Segundo Ana Cristina Guerreiro, até ao momento “foram realizados 1.222 testes” em Lagos, numa média de 250 por dia, número que espera que diminua hoje, “com alguns a realizar-se ainda durante o fim de semana”.

A maioria dos casos positivos referem-se a pessoas residentes em Lagos, sendo que “nem todos estiverem na festa”, havendo já casos de infeção em familiares, sublinhou.

O foco de contágio teve origem numa festa de caráter ilegal ocorrida em 07 de junho, no salão de festas do clube desportivo de Odiáxere, em Lagos, alegadamente para festejar um aniversário.

Na festa participaram pessoas de diferentes concelhos e de várias nacionalidades, havendo infetados entre pessoas da mesma família, incluindo crianças e, também, entre colegas de trabalho.

O surto originado pela festa já provocou a suspensão de visitas aos utentes em 24 equipamentos sociais do barlavento (oeste) algarvio, num total de 13 estruturas – entre lares de idosos, unidades de cuidados continuados, lares de jovens e de saúde mental -, situadas em oito concelhos.

Isolamento

A ministra da Saúde descartou a possibilidade de uma cerca sanitária no Algarve, na sequência do surto de covid-19 em Lagos, referindo que não é esta medida que impede as pessoas de terem comportamentos de risco.

“Não está em causa um cerco sanitário. Não é um cerco sanitário que institui a racionalidade suficiente para as pessoas se absterem de comportamentos que põem em causa a sua própria saúde como das pessoas que lhe estão próximas”, afirmou a ministra da Saúde, Marta Temido, em resposta à agência Lusa, na conferência de imprensa sobre a evolução da pandemia em Portugal.
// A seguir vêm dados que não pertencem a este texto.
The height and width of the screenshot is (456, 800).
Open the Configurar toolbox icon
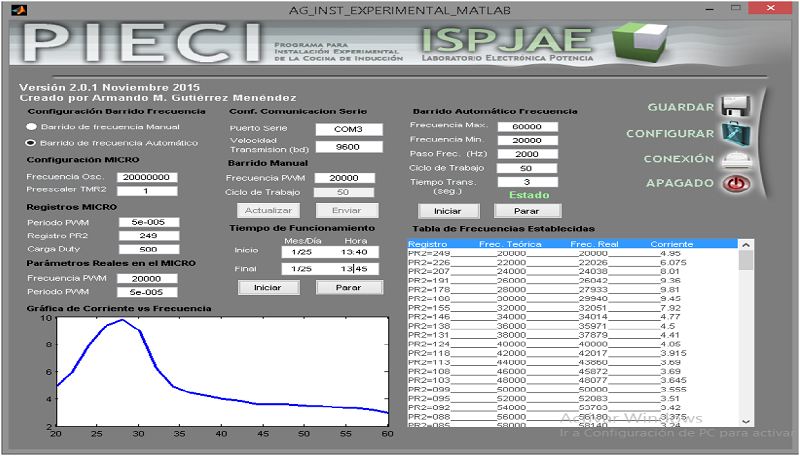point(734,133)
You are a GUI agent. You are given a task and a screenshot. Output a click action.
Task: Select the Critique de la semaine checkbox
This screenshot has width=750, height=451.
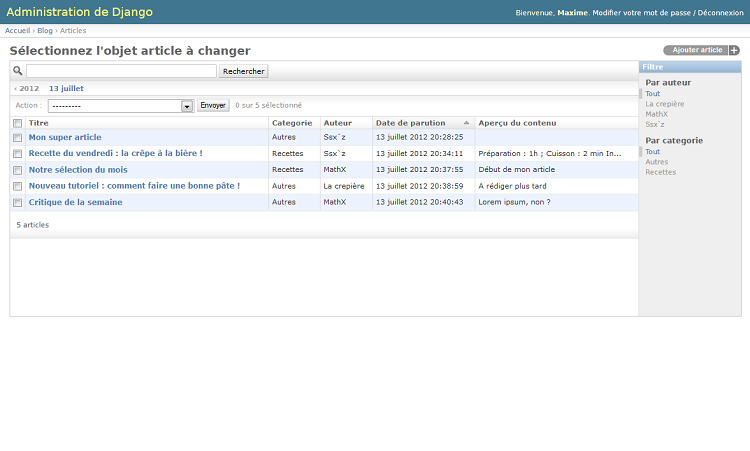(x=17, y=202)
Marta Temido considerou que o surto em Lagos, resultante de festa ilegal, poderia ter sido evitado, salientando que é uma situação que “penaliza enormemente” o país.

A diretora-geral da Saúde, Graça Freitas, referiu que estão identificados 90 casos positivos associados ao surto de Lagos, incluindo crianças com menos de 9 anos de idade.

“Uma atenção especial visto que os nossos atos não implicam apenas consequências na nossa saúde, como de outras pessoas”, realçou.

A responsável da Direção-Geral da Saúde (DGS) usou também o exemplo do Algarve para justificar que é necessário parcimônia e critério na permissão de ajuntamentos e convívios, quando questionada sobre a reabertura de bares e discotecas.

“A DGS está muito sensível que a economia funcione, mas temos que ter a situação epidemiológica controlada”, disse, sem avançar com medidas ou datas para este setor, apenas salientando que não será possível “fazer festas” como se faziam antes da epidemia.

Em Portugal, morreram 1.527 pessoas das 38.464 confirmadas como infectadas, de acordo com o boletim mais recente da DGS.